> **Passage to read**
-- start --
Thursday, April 28, 2016

Judges Can And Should Make Law

Another miscarriage of justice has just occurred. I believe this wrong is rooted in attacks on our judicial system by the idea that "judges can't and shouldn't make law."

n March, 2016 an Oklahoma appeals court decided that state law doesn’t criminalize oral sex with a victim who is completely unconscious. The decision was based on statutory law.*

Courts are charged with delivering justice, the Oklahoma court didn't do so, apparently in the belief that "judges can't make law."  

Some folks (mainly conservative) insist judges can’t and shouldn’t “make law.” The reason?  I believe it is because for much of the 20th century, judges made a lot of law protecting individuals, especially consumers, a development quite upsetting to many conservatives.

But the fact is that throughout our history, judges have made law in order to do justice. ** (See, e.g., my blog entries linked below.)

The Oklahoma appeals court decision is an example of how this “judge’s can’t make law" idea has perverted justice in the US 

Per articles about the case, legal experts and victims’ advocates said they view the ruling as showing the gaps that exist between the nation’s patchwork of laws and evolving ideas about rape and consent.
. . . .
-- end --
> **Exercise data**
-- start --
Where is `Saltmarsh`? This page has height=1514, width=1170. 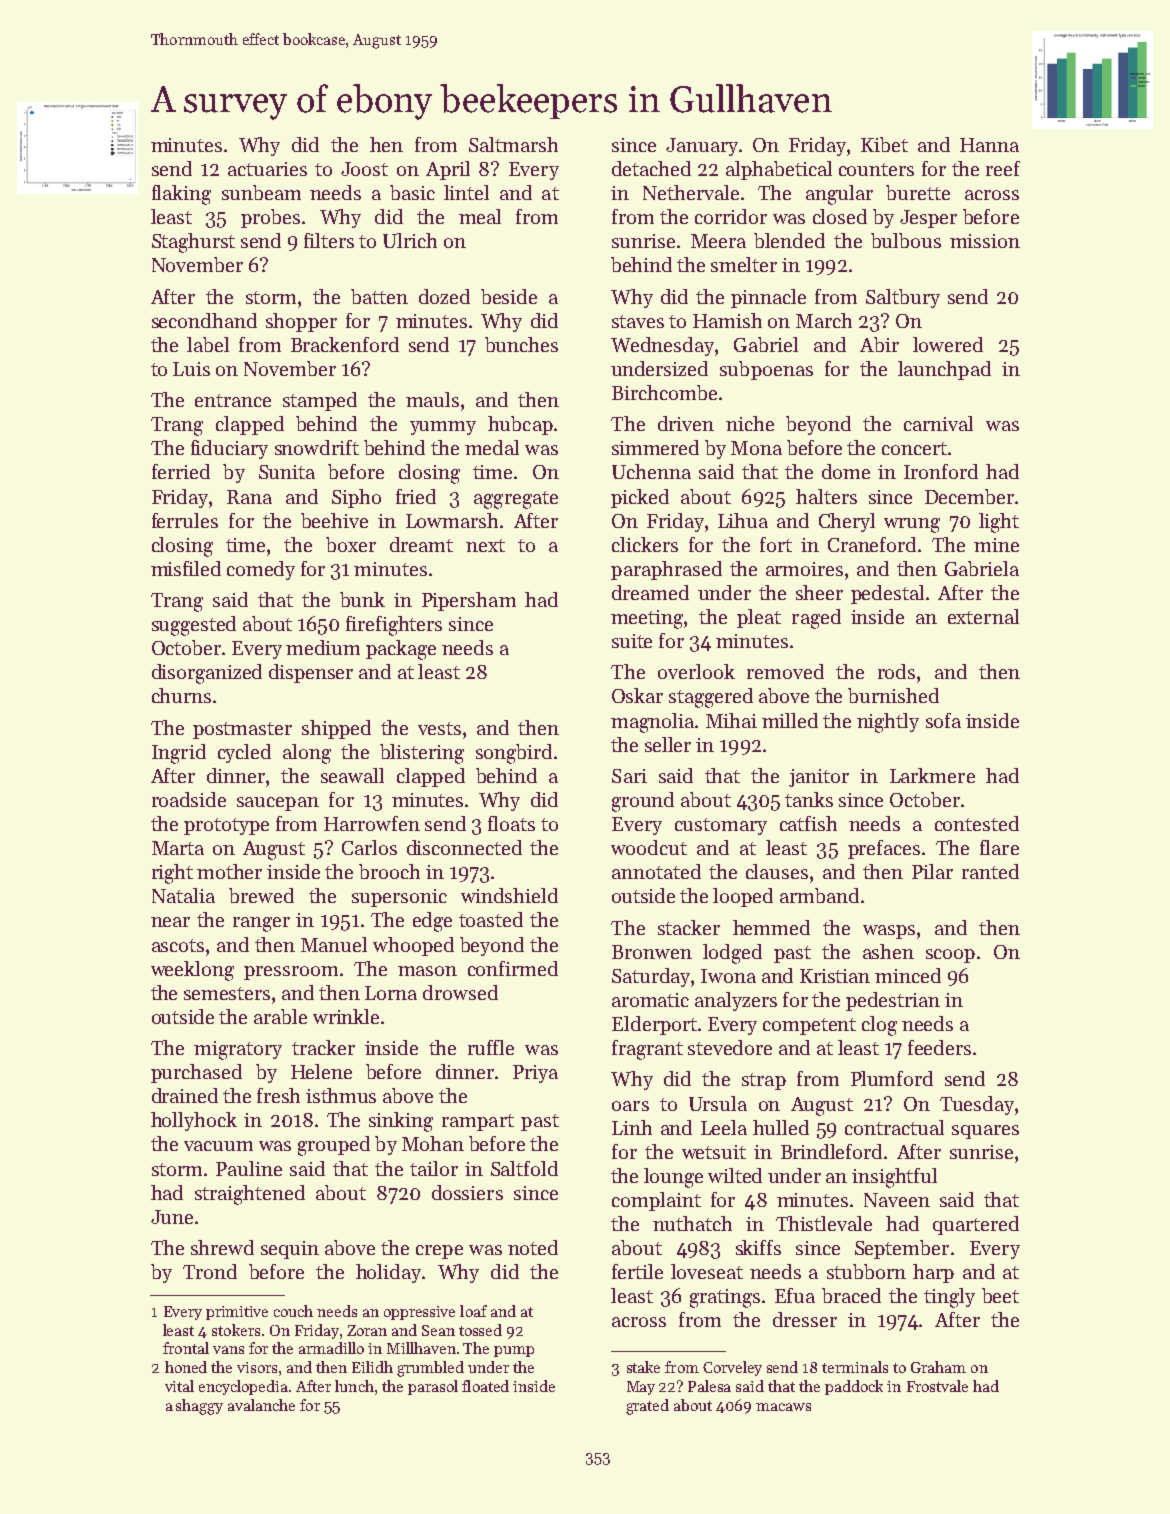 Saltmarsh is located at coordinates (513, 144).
-- end --
-- start --
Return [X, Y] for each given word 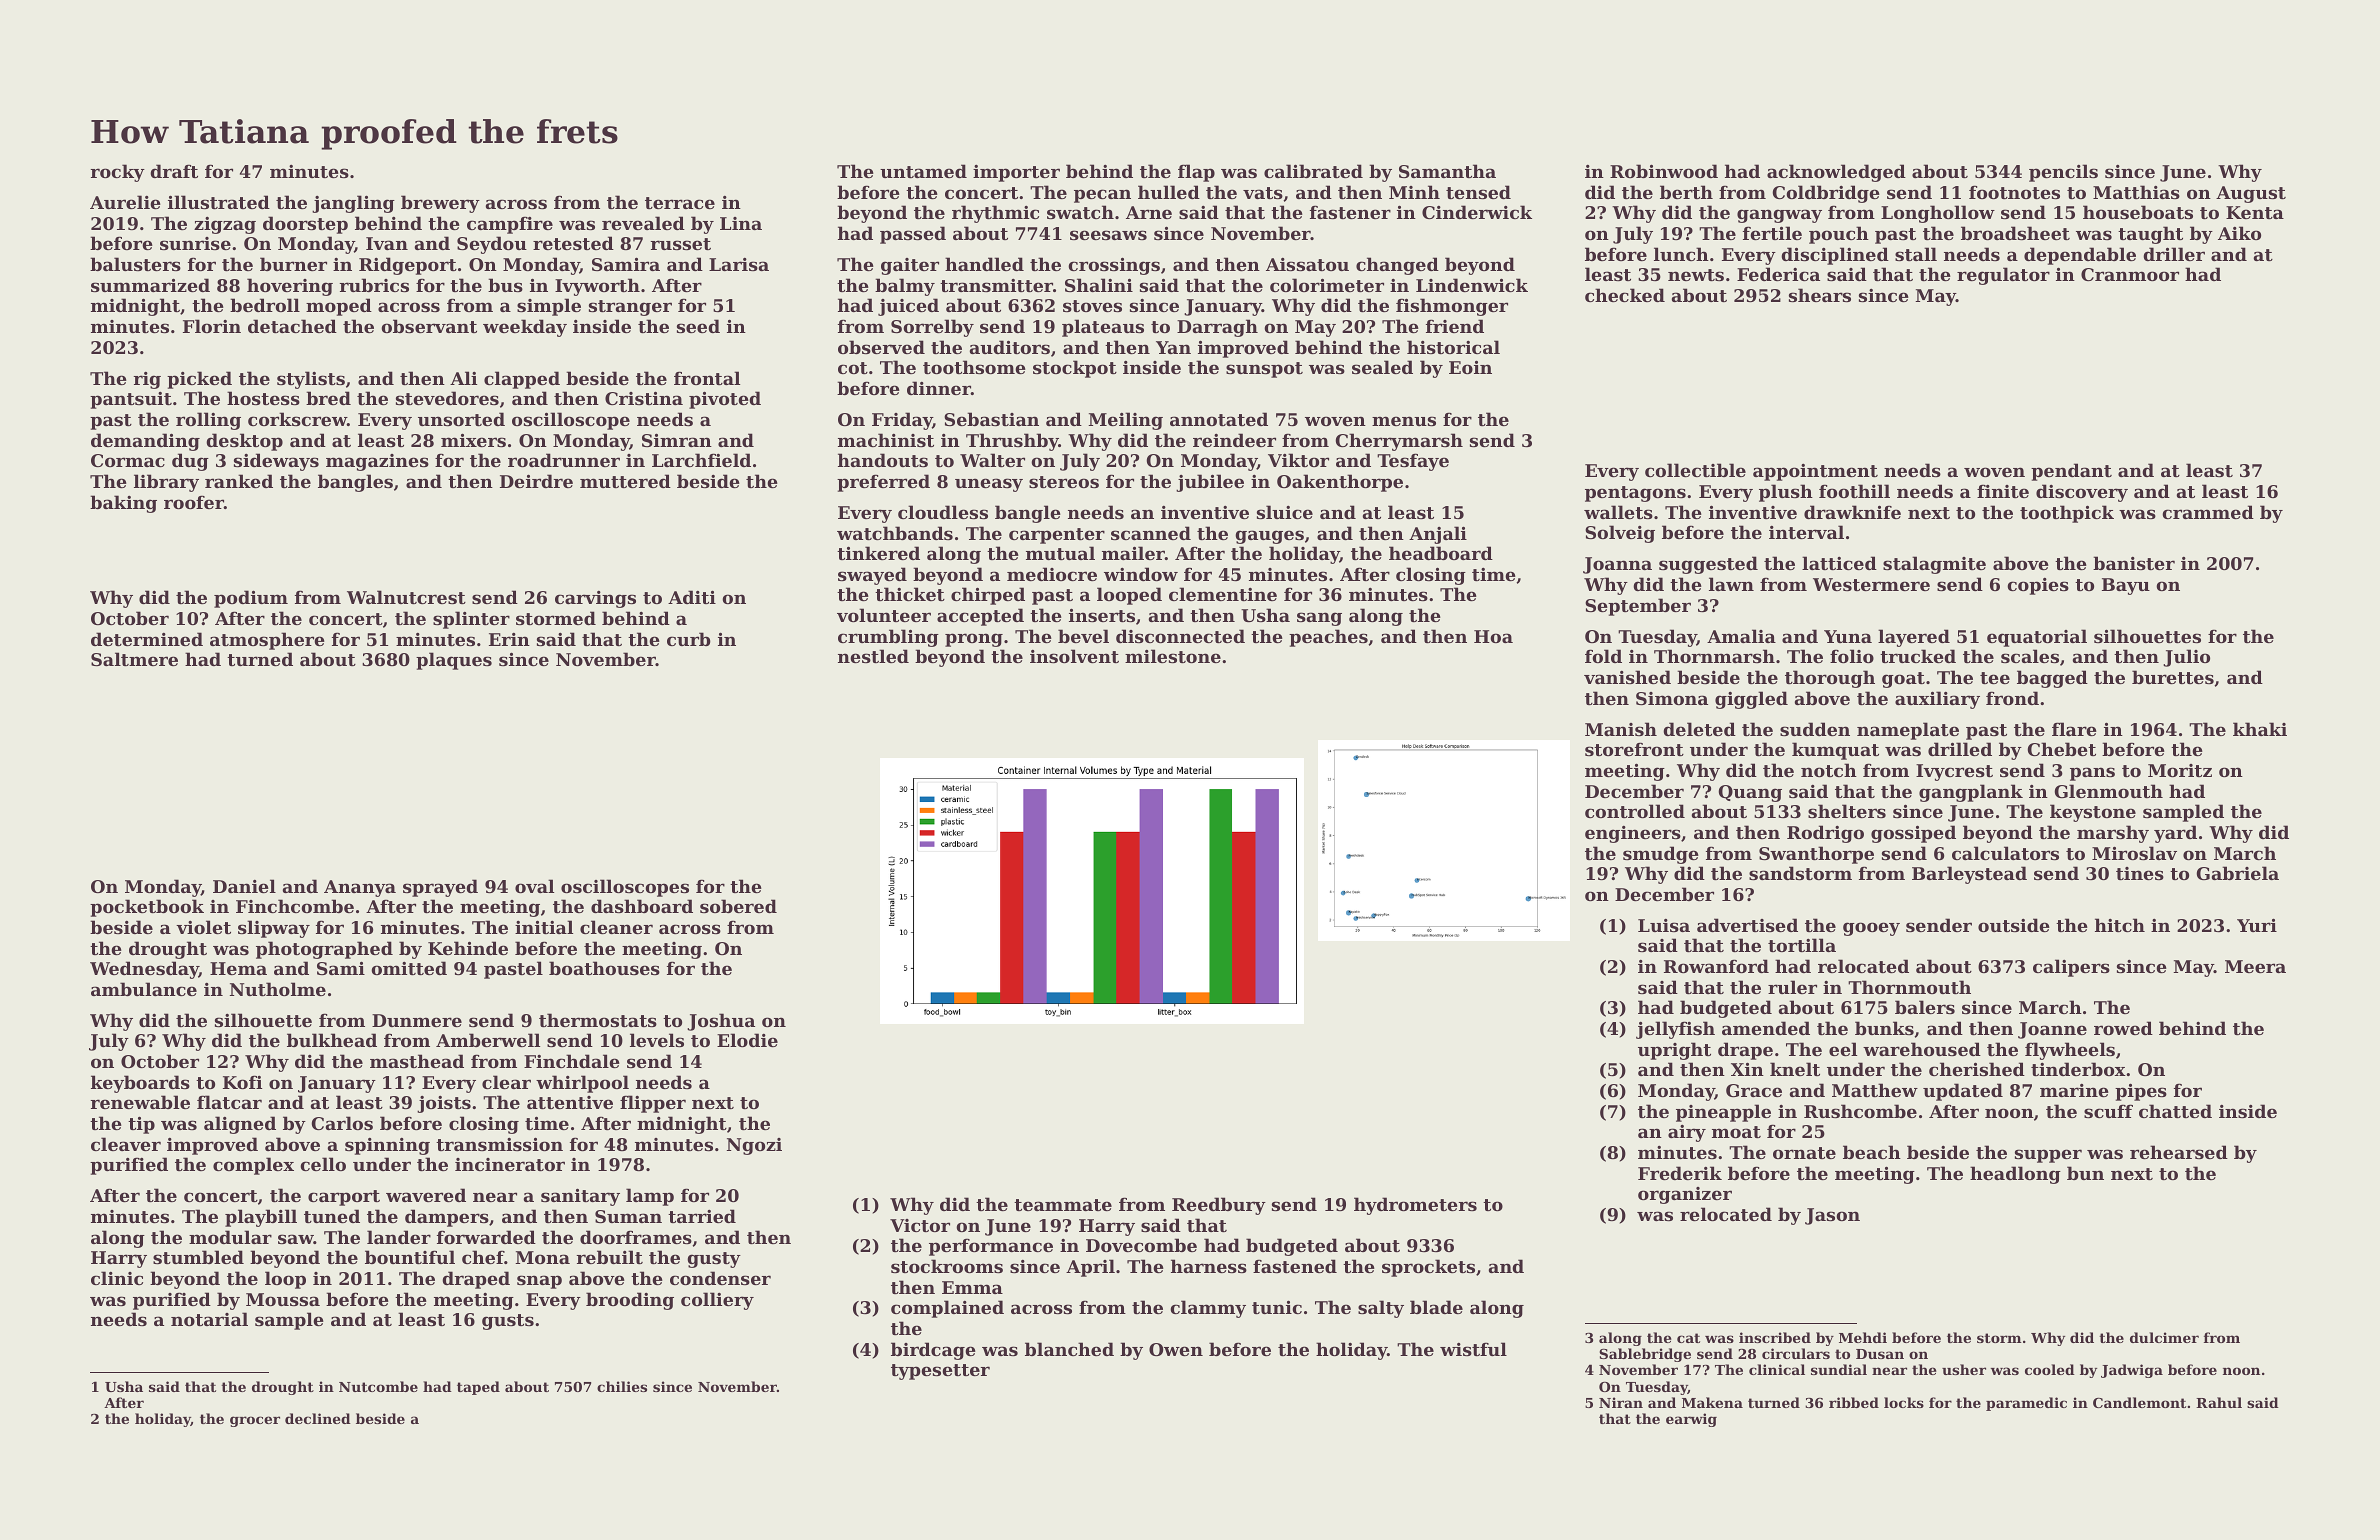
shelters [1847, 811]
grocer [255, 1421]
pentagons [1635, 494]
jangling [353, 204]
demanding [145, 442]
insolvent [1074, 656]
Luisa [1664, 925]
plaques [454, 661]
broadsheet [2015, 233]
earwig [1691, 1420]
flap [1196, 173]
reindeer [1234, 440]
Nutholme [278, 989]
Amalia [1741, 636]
-- end --
-- start --
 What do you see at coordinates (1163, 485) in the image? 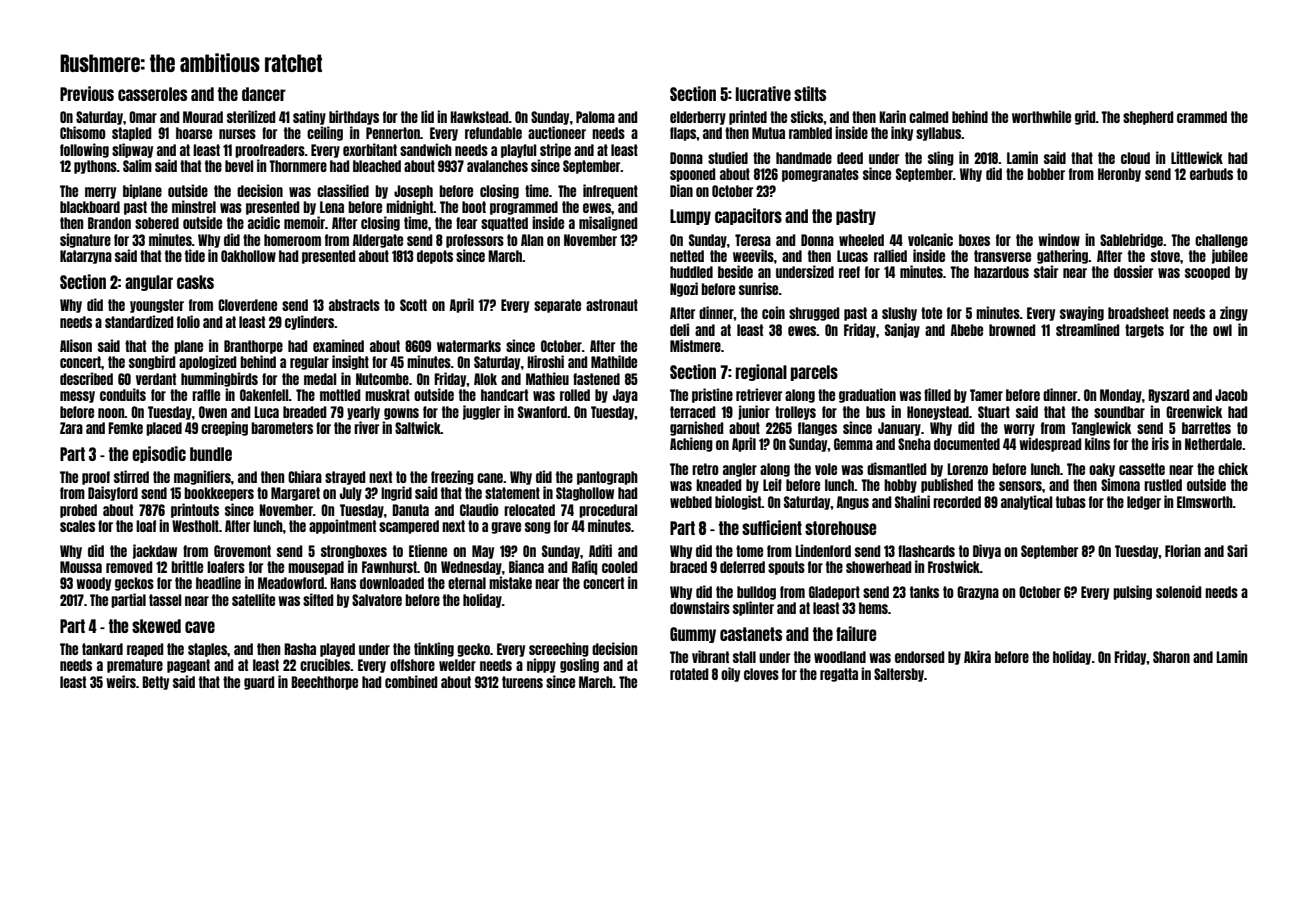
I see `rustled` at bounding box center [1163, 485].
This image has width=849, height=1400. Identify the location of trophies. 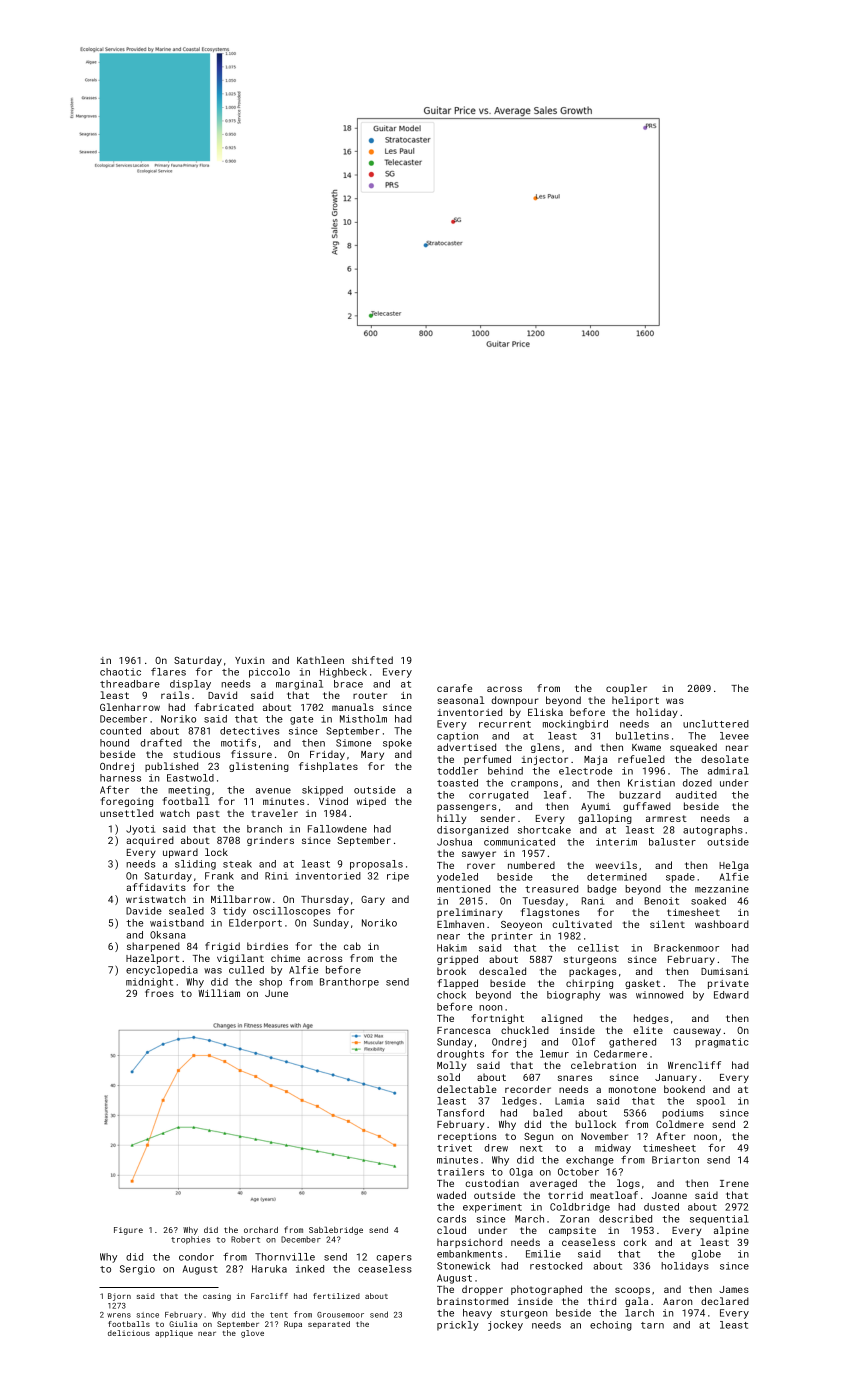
-- end --
> **What you will do**
• A. Copy the passage of the blog post on judges making law, from "Judges Can And" up to and including "to many conservatives.", word for word.
• B. Repeat the rows verbatim, from the line with "Luisa [1664, 925]" up to and including the line with "Amalia [1741, 636]".
The blog post and the rows were drawn from separate sources.

> **Solutions for each task**
• A.
Judges Can And Should Make Law

Another miscarriage of justice has just occurred. I believe this wrong is rooted in attacks on our judicial system by the idea that "judges can't and shouldn't make law."

n March, 2016 an Oklahoma appeals court decided that state law doesn’t criminalize oral sex with a victim who is completely unconscious. The decision was based on statutory law.*

Courts are charged with delivering justice, the Oklahoma court didn't do so, apparently in the belief that "judges can't make law."  

Some folks (mainly conservative) insist judges can’t and shouldn’t “make law.” The reason?  I believe it is because for much of the 20th century, judges made a lot of law protecting individuals, especially consumers, a development quite upsetting to many conservatives.

• B.
Luisa [1664, 925]
plaques [454, 661]
broadsheet [2015, 233]
earwig [1691, 1420]
flap [1196, 173]
reindeer [1234, 440]
Nutholme [278, 989]
Amalia [1741, 636]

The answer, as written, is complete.